Although this belief, however solid comes with the slightest nagging uncertainty that her feelings for her marriage is not the result of a love that has matured.
It is true that the passion, desire, the very joie de vie that once dominated every aspect of their union has now all but dissipated. That is normal, surely? After all this time it is so unlikely she’ll feel the same way she did when they first met at Durham University all those years ago. It was the subtle manipulation of the media, with it’s impossible yet commercially lucrative depiction of love that now suggests there is some wrong here.
Yes, she is certain of that. She is certain that both her and Marcus are above all that; for goodness sake, she is part of the media, only she controls her feelings, her and her alone.
Even with this rationale, Lizzie simply cannot shake the thought that it is at least possible that routine and her fear of change now masks the deeper, more worrisome possibility that there is actually no love here at all.
“This is nonsense”, she asserts, “This is the result of an innocent flirtation, nothing more”.
The ‘innocent flirtation’ had taken place a few days earlier. Whilst researching a piece for the London Standard on up and coming writers she’d met with an impossibly beautiful novelist based out of Shoreditch.
From the moment they had sat together in Starbucks (which he’d insisted upon as an ironic statement against the elitism of the literary classes) she had been immediately entranced by his all pervading enthusiasm, and piercing blue eyes. Eyes which she could have sworn were saying more to her than his eloquent explanations of how a socially deprived childhood and one good parent had driven him to understand, to experience and ultimately to write the great English novel.
He had not got there yet. His belief that ‘Shoplifters of the world unite’ was such a novel was all part of his arrogant charm.
The book was good, very good, but it wasn’t the great English novel. Yet Lizzie was certain that he would get there, and despite only knowing him for a few hours she felt a churning in her guts which she feared to translate, although she already knew it was her desire to be with him when he did finally get there.

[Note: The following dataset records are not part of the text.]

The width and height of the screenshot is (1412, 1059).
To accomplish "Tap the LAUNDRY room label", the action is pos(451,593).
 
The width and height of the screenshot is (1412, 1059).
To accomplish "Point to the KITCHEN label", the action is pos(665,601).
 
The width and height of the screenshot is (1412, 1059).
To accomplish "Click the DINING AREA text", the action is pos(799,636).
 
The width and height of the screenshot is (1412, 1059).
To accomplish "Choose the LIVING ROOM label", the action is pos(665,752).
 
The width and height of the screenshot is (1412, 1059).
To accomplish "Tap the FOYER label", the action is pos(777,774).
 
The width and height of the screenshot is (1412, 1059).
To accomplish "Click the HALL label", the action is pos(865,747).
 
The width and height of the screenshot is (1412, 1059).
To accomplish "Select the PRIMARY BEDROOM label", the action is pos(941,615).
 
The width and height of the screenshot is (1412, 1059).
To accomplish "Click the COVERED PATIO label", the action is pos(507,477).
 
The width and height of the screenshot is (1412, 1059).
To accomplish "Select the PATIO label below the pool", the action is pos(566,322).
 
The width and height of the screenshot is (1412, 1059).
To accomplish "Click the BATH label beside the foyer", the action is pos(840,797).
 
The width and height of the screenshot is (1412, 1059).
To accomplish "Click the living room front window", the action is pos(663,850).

When the interview was over, they chatted more casually,
“Are you married, Lizzie?” He asked before taking a long thoughtful drag from his Gauloise.
“Yes, yes I am”
“Girl or boy?” he asked leaning in much closer than before.
Lizzie could feel her cheeks flush like they would have done when she was a shy teenage girl and the cool boy in class was asking her to school disco.
“I have a daughter, she’s 10 years old”
“Exactly ten?” He pushed with a playful grin.
“Esmé is 10 years, 10 months and 4 days old”
He took her hand, placing his other hand gently upon her cheek; he looked directly into her eyes.
“It’s not possible you have a daughter that age, you’re a liar”
It was stupid, ridiculous, insane even that such a cheesy action and comment should have had her question her whole life so deeply.
But maybe this man, this young talented, passionate man was her soul mate; not that she actually believed in anything so preposterous.
No. It was a simple flirtation. That was all. A simple innocent flirtation that had so very briefly turned her head from a functioning successful relationship that had produced a wonderful, lively and intelligent daughter.
“That isn’t true”, she thought, “I can’t kid myself anymore.”
The fact was if she was questioning her marriage then there was had to be a more fundamental problem than transitory lust.